Ever wonder why TBG says it never intended for AFFY to file bankruptcy?
As an health care lawyer with 30 years practice experience, here are some of my thoughts.
1. The recent filing of the 8-K disclosure, which contained that statement, automatically becomes a "business document" exception to the hearsay rule and can be admitted into evidence in any litigation where "intent" may be an issue.
2. TBG's and AFFY's intent could become an issue in situations where negotiations may have led to certain outcomes dependent upon whether or not "bankruptcy intent" was material.
3. As but one example, TBG negotiated payments of approx. $6M to Nektar/Lonza in exchange for a release of approx. $32M of firm contract commitments. Consequently, TBG saved AFFY about $26M in committed expenditures. Maybe Nektar/Lonza could have been paid more had AFFY filed for BK instead of agreeing to a lesser immediate payment. Maybe TBG induced Nektar/Lonza to take the $6M in lieu of the obligated $32M under a representation that O would return to market and Nektar/Lonza would make more money by a new Takeda manufacturing contract. I do not know. I only know that "intent" is very relevant in that scenario.
4. As another example, look at the Bachem agreement where TBG negotiated to pay Bachem $5M and a $1M contingent milestone payment upon AFFY's receipt of a first milestone payment from Takeda if O ever commercially sold. I have not taken the time to determine how much AFFY owed Bachem, and the benefit of that bargain. I looked at several AFFY SEC filings to determine the amount, but I did not readily find it. Doesn't matter.
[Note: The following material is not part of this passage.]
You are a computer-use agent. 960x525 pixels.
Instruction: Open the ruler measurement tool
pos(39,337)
The point is that representations were made to induce Bachem to accept the payment, and maybe, or maybe not, Bachem was induced to accept the payment depending upon AFFY's intent to seek BK protection or survive.
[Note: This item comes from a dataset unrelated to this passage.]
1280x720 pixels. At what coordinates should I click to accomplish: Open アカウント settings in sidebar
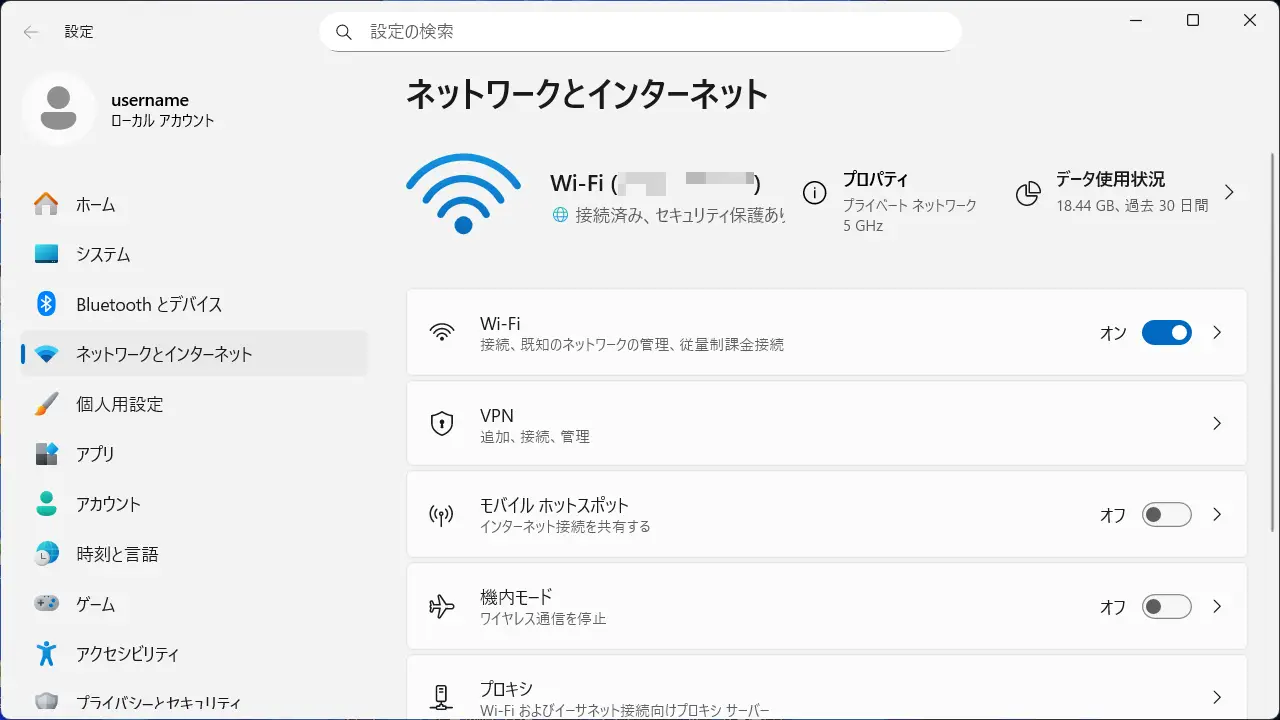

5. In the quarter between March 20, 2013 and June 30, 2013, AFFY's cash position of $60M decreased by $50M to $10M. If creditors were fraudulently to accept less by TBG than under AFFY BK, they could sue.
...blah blah blah blah Zzzz! Zzzz... You're just beyond boring lately, GWP. It actually hurts my teeth to read your recent message posts. It's just a harrowing and painful experience seeing the world through your eyes lately.
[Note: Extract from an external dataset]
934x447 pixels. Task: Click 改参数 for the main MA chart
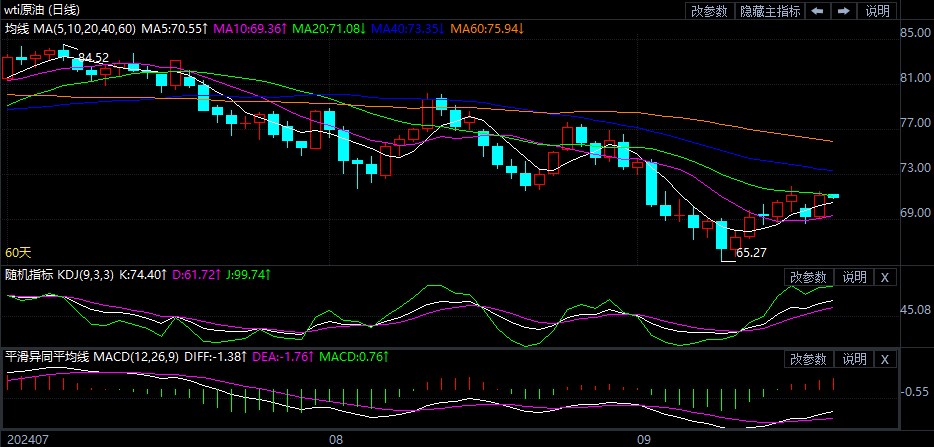709,11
So you're suggesting they had bankruptcy in mind but dangled O going back on the market in front of their creditors in order to negotiate resolution of liabilties for reduced amounts. If that's true, why didn't they just go BK, have their assets split among creditors, and be done with it? Or are you just saying don't read anything into the 8-K, it's status quo, and the 8-K phrasing is just to protect them in the event ultimately they do go BK, where the BK issue remains legitimately uncertain and undecided.
TBG is smart. A primary objective IMHO was to ensure that AFFY's departing officers were paid all of their termination compensation without having to look over their shoulders for a potential preferential claim in bankruptcy. Through its "restructuring" approach, TBG has managed to eliminate all of AFFY's noncontingent creditors outside of bankruptcy. AFFY's only remaining creditors are the contingent claims of the litigation plaintiffs and anticipated products liabilities claims. In order for AFFY's contingent creditors to challenge a TBG prepetition payment to a creditor they must prove that it was a "fraudulent conveyance" - a much more difficult burden and one its central issues is TBG's "intent" when the payment was made. TBG wants to cut such claims off at the pass so to speak by issuing the 8K statement that it "never intends bankruptcy" and that it was hired to implement a "restructuring" to await Takeda's decision about O. TBG is smart, and has smart lawyers advising them.